引言
先从一小段代码说起:
#include <stdio.h>
int main()
{
int sum = 0;
for (int i = 0; i < 100; i++) {
sum += i;
}
printf("sum = %d\n", sum);
return 0;
}
将代码以-O2
选项编译后,查看目标程序中的汇率指令:
gcc test.c -O2
objdump -d a.out
发现main函数汇编代码的第二行,是将立即数0x1356(十进制:4950)移入esi
寄存器中。也就是说,程序没有按原有的逻辑去执行循环累加,而直接返回了计算结果。相对没有加-O2
的汇编代码,精简了许多操作,而这些细微的差异如果不注意,会违背开发者的初衷,甚至影响程序预期结果。
那么-O2
到底包含了哪些编译选项?
# gcc选项解释
# -Q:使编译器在编译每个函数时输出函数名, 并在每个编译阶段结束时输出一些统计信息。

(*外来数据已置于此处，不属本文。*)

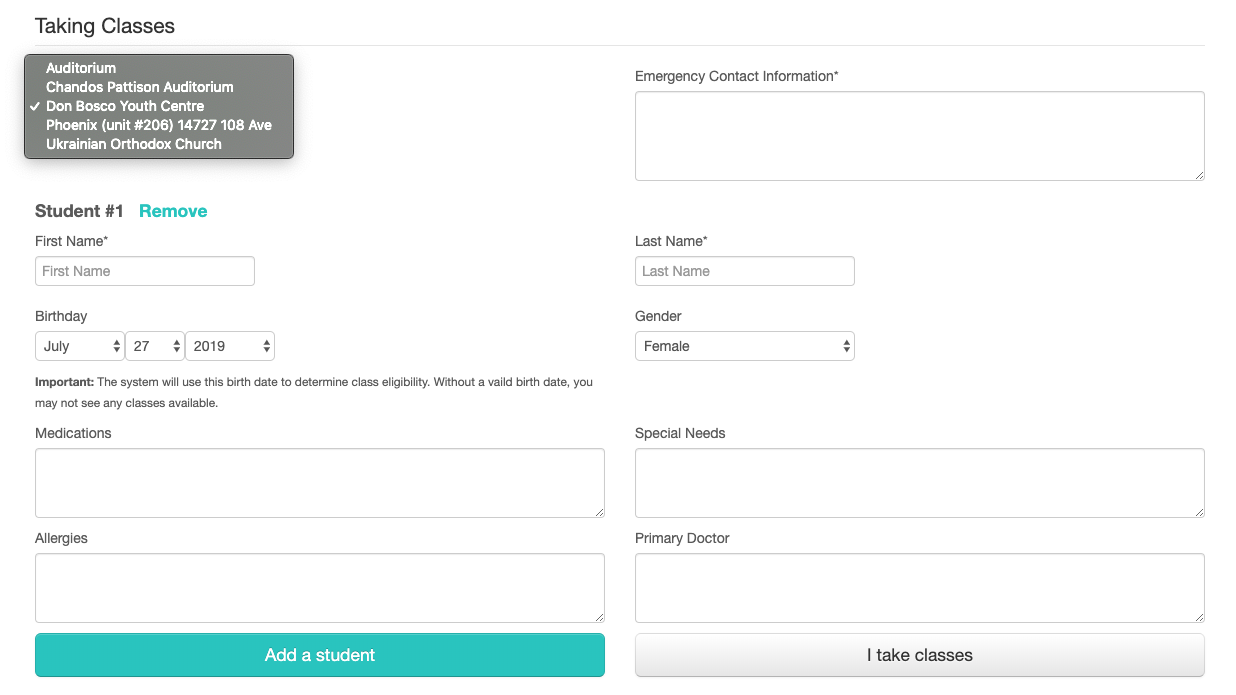Focus the First Name input field

(x=145, y=271)
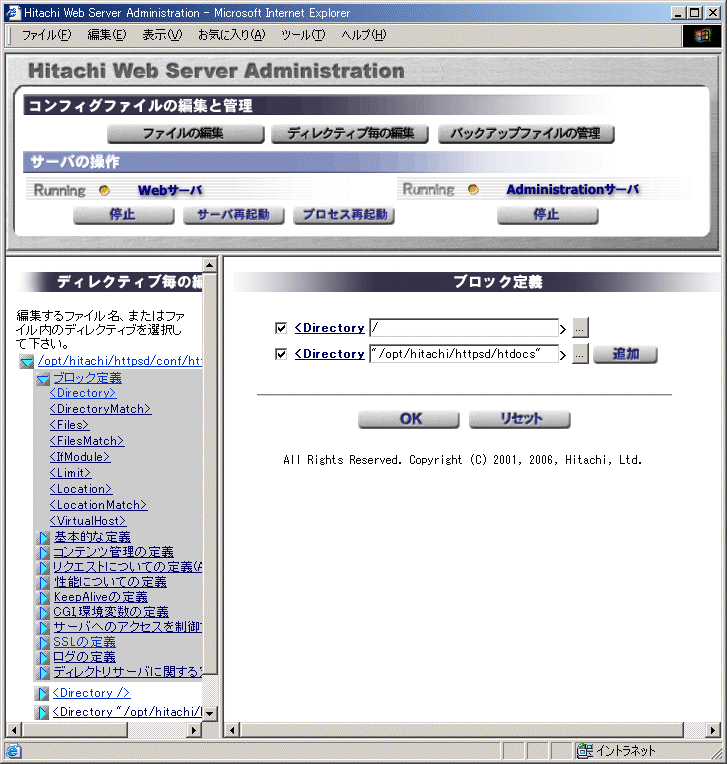
Task: Click the Web server Running status indicator
Action: click(103, 190)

# 当出现在--help选项之前时, --help的输出内容会有所改变:
# 不再显示编译选项的通用描述, 而是显示该选项在当前的编译命令中是否开启。
# 对于有具体设置的值的选项, 会显示该选项被设置的具体值。
# --help=optimizers:显示所有的优化编译选项
[root@localhost ~]# gcc -Q -O2 --help=optimizers | grep "启用" | wc -l
129
[root@localhost ~]# gcc -Q -O2 --help=optimizers | grep "启用"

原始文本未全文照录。